Try it out! From close up Einstein's trademark hair and moustache jump out, but squint or stand back from the screen and you can see a classic shot of Marylin's curls, eyelashes and smile. A version of this illusion was first made by Aude Oliva for a feature in New Scientist, and it is a really striking example of a hybrid image illusion.
So what is your brain doing? And how can you make an image like this? Making an image is actually quite simple. First of all take pictures of these two pop icons with similar(ish) lighting and align them so their main features (eyes, mouth, overall face) are at the same size and position in the images:
The trick is then to to use a Fourier bandpass filter to filter out low frequency structure in the Einstein image, and filter out high frequency structure in the Marylin image. You can find Fourier bandpass filters (sometimes called FFT filters) for many image editing programs.
So what is a Fourier bandpass filter? Without diving into too much maths it is a way of separating out information based on its wavelength. Filtering out low frequency structure in an image leaves only the short wavelength features, i.e. fine lines and sharp edges, while filtering out high frequency structure leaves only the long wavelengths, i.e. the general brightness of different parts of the image.
Einstein with a <5px wavelength Fourier bandpass filter
Fourier bandpass filters are easier to intuitively understand with sound rather than an image. It might help to imaging using a Fourier bandpass filter on some music; a low frequency (long wavelength) bandpass filter would leave only the bassline and bass drum, while a high frequency (short wavelength) bandpass filter would leave vocal lines and high pitched instruments and drums.
If you are more mathematically minded it might be useful to imagine this through some graphs. These are plots how bright the image is as you go along a line across the middle of the two images. It is easy to see that the filtering of the Einstein image only leaves the short wavelength data, and the filtering of the Marylin image only leaves the long wavelength data:
You can also imagine a long wavelength Fourier bandpass filter as a blurring, and a short wavelength Fourier bandpass filter as the inverse of blurring; grabbing the details that are lost when the image is blurred.
Having made the two Fourier bandpass images it is simply a matter of averaging the two together to get the final product:
So how does it work? The trick is simply based on a limitation of how well you can see. From a greater distance your eyes are less able to see the fine detail of the image, so your brain interprets only the big structures. In this case this leaves your brain to latch onto the Marylin part of the image, helped by the fact that many of her photos are extremely recognisable.

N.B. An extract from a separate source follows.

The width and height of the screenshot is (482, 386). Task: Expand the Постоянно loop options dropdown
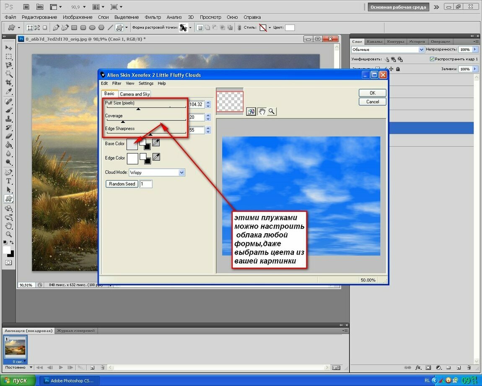(19, 367)
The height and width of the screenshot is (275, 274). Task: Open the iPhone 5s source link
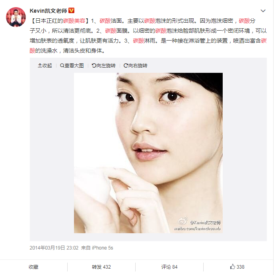(x=102, y=248)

From closer in your eyes can now resolve the fine detail in the image, and your brain does its best effort at interpreting a slightly messy image. Because both the photo of Einstein and Marylin are kind of similar (light skin on a dark background, with big hair) your brain can do a decent job of merging the fine detail of Einstein's face onto the general light and shadow of Marylin's face.
By switching the filtering of the two images you can get the reverse effect...
... although I do find Marylin's teeth in this photo quite terrifying!